### [WHAT TO WORK ON]
The data below has to be returned exactly, down to the last character.

___

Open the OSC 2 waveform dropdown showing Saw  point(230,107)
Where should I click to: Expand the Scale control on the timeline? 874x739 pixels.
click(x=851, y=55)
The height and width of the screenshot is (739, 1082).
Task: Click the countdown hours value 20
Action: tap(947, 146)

___

### [TASK RESULT]
Open the OSC 2 waveform dropdown showing Saw  point(230,107)
Where should I click to: Expand the Scale control on the timeline? 874x739 pixels.
click(x=851, y=55)
The height and width of the screenshot is (739, 1082).
Task: Click the countdown hours value 20
Action: tap(947, 146)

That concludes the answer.